Plusieurs organisations patronnaient ce congrès, dont le Fonds de l’Histoire contemporaine, l’Université Lomonosov de Moscou, l’Institut d’histoire de l’Académie des Sciences de Russie, les Archives d’Etat de la Fédération de Russie.
Le programme du Congrès portait sur les changements géopolitiques, sociaux, économiques depuis la fin de l’Union soviétique, en particulier les événements de l’année 1991, survenus il y a exactement vingt ans : le putsch d’ août, l’éclatement de l’URSS, la création de la CEI, la signature du traité de réduction des armes nucléaires entre les Etats-Unis et l’URSS…
- J’ai d’abord été frappé par la volonté affichée par les participants, notamment par les organisateurs et les personnalités officielles, d’analyser de manière critique le passé le plus récent. « Les gens n’arrivent pas à s’adapter. Il leur faut, a affirmé le Ministre de l’Education et de la Science Foursenko, digérer et comprendre les grandes transformations survenues depuis vingt ans. Notre société n’est pas satisfaite de notre enseignement ». Il s’agit de « décrire tout ce qui s’est passé. C’est la tâche de toutes les sciences humaines » (V.A. Sadovnitchy). « Il n’y a plus de sujets secrets, fermés ; on peut discuter de tout » (A.O. Tchoubarian). « Il n’y a pas de vision unique concernant notre passé » (J.A. Petrov).
- Peu de réticences s’expriment à propos d’une histoire concernant une période très proche. « Cette histoire, observe cependant V.A. Sadovnitchy, est pleine de questions, beaucoup de mythes, d’obscurités ; pour comprendre, il faut que le temps passe ». Mais la plupart des participants n’ont pas d’états d’âme envers l’histoire immédiate : « Peut-on, s’interroge S.P. Karpov, étudier ce qui est immédiat et proche ? Oui, à la seule condition qu’il y ait suffisamment de documents ». « Les vingt dernières années sont des années chaudes mais le moment est venu d’étudier cette période » (J.A. Petrov).

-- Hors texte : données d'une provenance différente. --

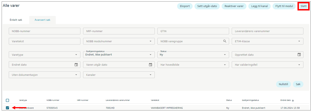Click the Søk button

pos(298,84)
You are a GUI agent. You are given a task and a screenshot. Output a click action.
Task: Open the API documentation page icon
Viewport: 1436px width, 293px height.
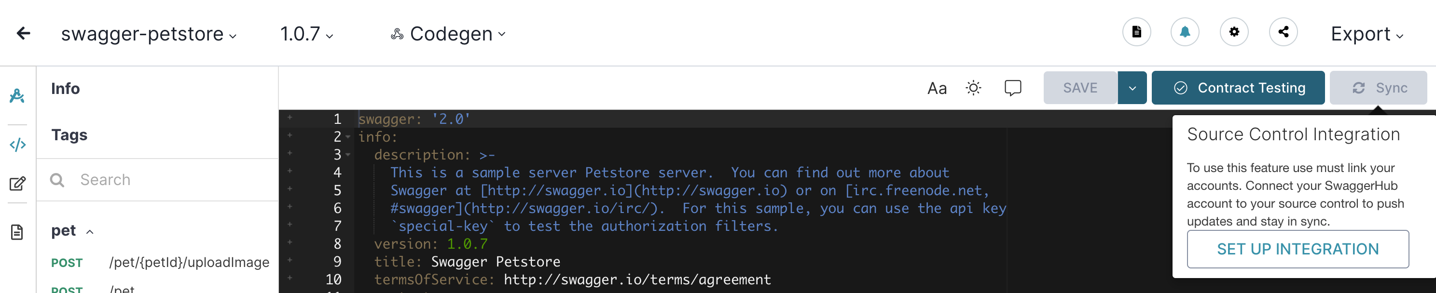pyautogui.click(x=1136, y=32)
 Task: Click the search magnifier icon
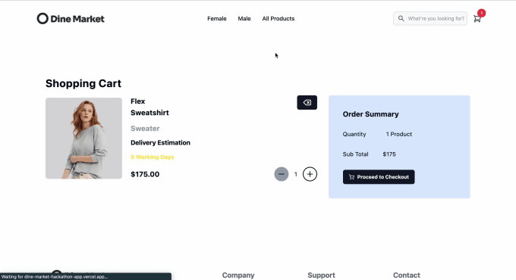click(x=401, y=18)
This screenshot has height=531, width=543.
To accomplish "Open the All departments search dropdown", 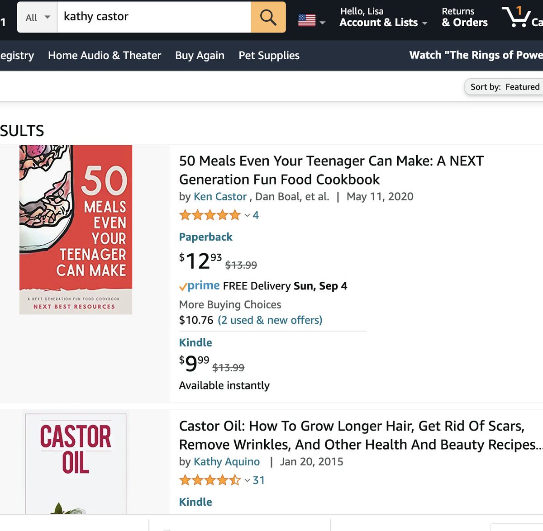I will coord(38,17).
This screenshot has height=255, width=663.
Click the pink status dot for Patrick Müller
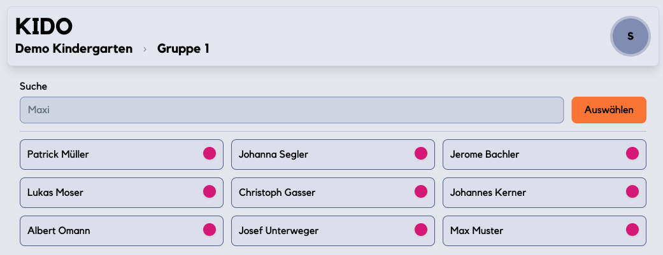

Deux jeunes historiens G.N. Bibikov et L.V. Bibikova ont rédigé et publié en septembre 2011, en langue russe, un manuel général d’histoire immédiate, faisant le point sur l’historiographie et la méthodologie dans le monde, et proposant un dictionnaire des historiens ultra-contemporanéistes comprenant 66 notices dont 24 de spécialistes français.
- Toutefois, cette histoire immédiate de la Russie est, selon les Congressistes réunis à Moscou, difficile à élaborer et plusieurs conditions doivent être réunies pour la faciliter :
- il faut permettre un plus large accès des historiens aux archives. « C’est hyper important. Avec les témoignages oraux, c’est ce qu’il y a de plus important » (A.A. Foursenko) De ce point de vue, Boris Eltsine a été le chef d’Etat le plus libéral ; dans l’ouverture des archives, il est allé beaucoup plus loin que M. Gorbatchev, sans toutefois, les ouvrir totalement et de manière constante (Mark Kramer).
- Il faut sauvegarder les archives des entreprises liquidées, et créer de véritables bases de données documentaires.
- Il faut obtenir des documents des pays étrangers. L’exemple de la France est cité. Récemment, celle-ci a donné à la Russie la correspondance de l’ambassadeur de France pendant le putsch d’août 2011. Elle révèle une incompréhension étonnante de la situation. Les pronostics sur l’issue du putsch varient tous les quarts d’heure ! (A.O. Tchoubarian)
- Il faut encourager la création à l’étranger de centres d’histoire sur la Russie contemporaine. (comme, par exemple, en Finlande le Centre de recherches sur la modernisation russe)
- Il faut publier des recueils de documents (comme celui sur l’éclatement de l’URSS en 1991)
- Ce champ historique nouveau n’est pas fréquenté que par des professionnels. « Face aux chercheurs, il y a de plus en plus de charlatans, auteurs de communications pseudo-scientifiques, et fabricants de nouveaux mythes » (J.A. Petrov). Il a fallu créer une Commission contre la falsification de l’histoire russe.
- L’enseignement de l’histoire immédiate de la Russie n’est pas sans soulever de nombreux problèmes. Selon l’Association des professeurs d’histoire, c’est la période la plus délicate à enseigner. « L’enseignement de l’histoire des 20 dernières années, déclare le ministre Foursenko, constitue le sujet le plus difficile de notre enseignement » :
- Les manuels sont essentiels, or il existe de fréquentes instrumentalisations-manipulations des manuels scolaires à des fins nationalistes. Une communication de I. A. Novikov (professeur à l’Université de Tchéliabinsk) montre différentes falsifications cartographiques opérées dans des manuels des Etats postsoviétiques.
- Il faut prendre garde au remplacement insidieux, dans l’enseignement secondaire, de la discipline historique par des pseudo disciplines comme « la Russie et le monde »
- L’opinion russe est plutôt déçue par l’élaboration de l’histoire immédiate russe. Et l’on assiste, de plus en plus, à une hégémonie des mémoires sur l’histoire. Des mémoires qui fluctuent au gré des années. Ainsi, d’après les recherches de L.A. Novikov, 47% des Russes avaient une image positive de la pérestroïka en 2001, alors que dix ans plus tard, en 2011, le pourcentage tombe à 30%. En 2001, on comptait 33% de personnes favorables à la guerre de Tchétchénie, alors qu’en 2011, on n’en compte que 2%. D’une manière générale l’opinion a aujourd’hui une vision très négative de l’éclatement de l’URSS et des réformes gorbatchéviennes : elle regrette que Gorbatchev ne se soit pas limité, selon le modèle chinois, aux seules réformes économiques.